* _Directive 1_
According to the passage on Snowflake and data vault architecture, what happens if any part of a multi-table insert fails?

* _Source document_
▼
If compared to a star schema, this essentially treats the PIT table as a fact table and the satellite tables as the dimension table, vastly simplifying the queries needed for reporting.
Multi-Table Insert (MTI)
Snowflake’s MTI feature can be very advantageous for data vault architecture. The following are the benefits of utilizing MTI:
Data vault architecture often involves loading large volumes of data from various sources into different tables. With MTI, you can insert data into multiple target tables with a single SQL statement. This reduces the number of round trips to the database and improves loading performance, especially when dealing with high-volume data ingestion.
Atomicity and Consistency
MTI in Snowflake ensures atomicity and consistency during the data loading process. If any part of the multi-table insert fails, the entire operation is rolled back, preventing partial data loading and maintaining data integrity. This is crucial in data vault architecture, as it ensures consistent and reliable data loading across multiple tables.
▲
* _Directive 2_
Extract the listing verbatim, beginning at its first line and ending after the line that contains "Action: click(x=195, y=508)".

* _Record list_
▼
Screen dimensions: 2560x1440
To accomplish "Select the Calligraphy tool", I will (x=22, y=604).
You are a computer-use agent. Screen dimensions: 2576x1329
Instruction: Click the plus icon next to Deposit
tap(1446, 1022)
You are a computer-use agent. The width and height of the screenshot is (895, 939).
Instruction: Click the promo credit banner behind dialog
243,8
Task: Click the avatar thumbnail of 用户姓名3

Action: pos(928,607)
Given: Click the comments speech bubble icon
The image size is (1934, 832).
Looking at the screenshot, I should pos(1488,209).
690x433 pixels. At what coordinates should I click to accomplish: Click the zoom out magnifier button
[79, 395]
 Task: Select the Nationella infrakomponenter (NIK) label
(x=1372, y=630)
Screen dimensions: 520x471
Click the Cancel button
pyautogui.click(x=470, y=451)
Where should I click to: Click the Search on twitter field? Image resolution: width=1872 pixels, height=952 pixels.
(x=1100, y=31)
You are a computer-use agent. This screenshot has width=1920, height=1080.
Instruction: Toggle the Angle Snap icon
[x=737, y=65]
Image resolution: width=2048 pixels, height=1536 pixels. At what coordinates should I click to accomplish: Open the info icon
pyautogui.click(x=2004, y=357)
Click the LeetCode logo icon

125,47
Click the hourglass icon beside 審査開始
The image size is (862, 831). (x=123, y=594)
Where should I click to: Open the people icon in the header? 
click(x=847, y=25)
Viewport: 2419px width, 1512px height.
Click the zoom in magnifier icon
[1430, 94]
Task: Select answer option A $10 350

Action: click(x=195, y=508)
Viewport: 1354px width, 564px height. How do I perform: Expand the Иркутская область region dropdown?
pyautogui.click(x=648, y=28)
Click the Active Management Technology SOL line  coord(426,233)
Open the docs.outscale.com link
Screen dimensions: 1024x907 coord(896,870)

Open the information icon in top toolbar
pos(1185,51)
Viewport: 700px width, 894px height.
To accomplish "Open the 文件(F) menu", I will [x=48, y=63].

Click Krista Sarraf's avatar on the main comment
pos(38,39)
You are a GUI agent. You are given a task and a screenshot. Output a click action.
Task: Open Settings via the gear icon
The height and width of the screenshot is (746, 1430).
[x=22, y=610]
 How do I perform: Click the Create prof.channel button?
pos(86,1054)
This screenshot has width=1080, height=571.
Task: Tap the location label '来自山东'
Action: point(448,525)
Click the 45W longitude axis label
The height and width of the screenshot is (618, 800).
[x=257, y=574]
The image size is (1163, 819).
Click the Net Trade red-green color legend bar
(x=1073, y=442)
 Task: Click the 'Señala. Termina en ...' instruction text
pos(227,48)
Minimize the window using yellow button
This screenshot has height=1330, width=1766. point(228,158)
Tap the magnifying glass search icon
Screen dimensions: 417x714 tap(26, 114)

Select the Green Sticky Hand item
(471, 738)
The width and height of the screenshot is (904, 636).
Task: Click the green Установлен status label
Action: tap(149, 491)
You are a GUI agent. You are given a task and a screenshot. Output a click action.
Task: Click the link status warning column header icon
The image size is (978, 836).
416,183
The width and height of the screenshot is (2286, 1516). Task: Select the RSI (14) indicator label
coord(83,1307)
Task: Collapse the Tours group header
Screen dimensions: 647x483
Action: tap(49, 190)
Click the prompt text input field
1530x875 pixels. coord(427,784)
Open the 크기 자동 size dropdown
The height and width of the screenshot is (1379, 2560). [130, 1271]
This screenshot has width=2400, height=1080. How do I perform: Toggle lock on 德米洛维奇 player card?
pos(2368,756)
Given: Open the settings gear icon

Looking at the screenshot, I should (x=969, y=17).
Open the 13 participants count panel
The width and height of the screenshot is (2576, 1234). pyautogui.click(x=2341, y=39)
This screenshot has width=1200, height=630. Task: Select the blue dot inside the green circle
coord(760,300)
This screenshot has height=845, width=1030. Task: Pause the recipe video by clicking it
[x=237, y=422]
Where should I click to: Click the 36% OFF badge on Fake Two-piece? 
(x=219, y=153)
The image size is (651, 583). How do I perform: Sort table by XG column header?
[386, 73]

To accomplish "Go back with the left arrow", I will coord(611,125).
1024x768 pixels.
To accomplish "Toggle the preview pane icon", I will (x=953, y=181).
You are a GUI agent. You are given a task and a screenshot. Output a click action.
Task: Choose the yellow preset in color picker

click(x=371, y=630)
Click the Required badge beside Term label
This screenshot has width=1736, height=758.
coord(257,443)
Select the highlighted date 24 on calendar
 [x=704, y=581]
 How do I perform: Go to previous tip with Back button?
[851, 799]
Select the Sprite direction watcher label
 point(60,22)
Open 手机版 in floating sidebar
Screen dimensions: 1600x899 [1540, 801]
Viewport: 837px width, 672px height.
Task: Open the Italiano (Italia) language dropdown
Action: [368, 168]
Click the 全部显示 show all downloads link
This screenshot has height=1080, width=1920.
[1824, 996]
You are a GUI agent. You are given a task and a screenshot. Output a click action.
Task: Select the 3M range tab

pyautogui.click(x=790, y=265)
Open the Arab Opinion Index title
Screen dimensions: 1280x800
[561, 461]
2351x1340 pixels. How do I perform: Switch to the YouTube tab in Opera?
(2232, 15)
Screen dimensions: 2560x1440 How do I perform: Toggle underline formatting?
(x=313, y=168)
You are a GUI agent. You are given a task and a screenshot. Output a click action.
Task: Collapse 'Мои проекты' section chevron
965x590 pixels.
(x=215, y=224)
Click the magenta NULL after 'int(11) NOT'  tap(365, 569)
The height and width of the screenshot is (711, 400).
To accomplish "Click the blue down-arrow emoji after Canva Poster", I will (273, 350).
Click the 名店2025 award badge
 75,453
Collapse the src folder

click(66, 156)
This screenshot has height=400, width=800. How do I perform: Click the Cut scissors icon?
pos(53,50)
▲
* _Written solution 1_
The entire operation is rolled back.

* _Written solution 2_
Screen dimensions: 2560x1440
To accomplish "Select the Calligraphy tool", I will (x=22, y=604).
You are a computer-use agent. Screen dimensions: 2576x1329
Instruction: Click the plus icon next to Deposit
tap(1446, 1022)
You are a computer-use agent. The width and height of the screenshot is (895, 939).
Instruction: Click the promo credit banner behind dialog
243,8
Task: Click the avatar thumbnail of 用户姓名3

Action: pos(928,607)
Given: Click the comments speech bubble icon
The image size is (1934, 832).
Looking at the screenshot, I should pos(1488,209).
690x433 pixels. At what coordinates should I click to accomplish: Click the zoom out magnifier button
[79, 395]
 Task: Select the Nationella infrakomponenter (NIK) label
(x=1372, y=630)
Screen dimensions: 520x471
Click the Cancel button
pyautogui.click(x=470, y=451)
Where should I click to: Click the Search on twitter field? Image resolution: width=1872 pixels, height=952 pixels.
(x=1100, y=31)
You are a computer-use agent. This screenshot has width=1920, height=1080.
Instruction: Toggle the Angle Snap icon
[x=737, y=65]
Image resolution: width=2048 pixels, height=1536 pixels. At what coordinates should I click to accomplish: Open the info icon
pyautogui.click(x=2004, y=357)
Click the LeetCode logo icon

125,47
Click the hourglass icon beside 審査開始
The image size is (862, 831). (x=123, y=594)
Where should I click to: Open the people icon in the header? 
click(x=847, y=25)
Viewport: 2419px width, 1512px height.
Click the zoom in magnifier icon
[1430, 94]
Task: Select answer option A $10 350

Action: click(x=195, y=508)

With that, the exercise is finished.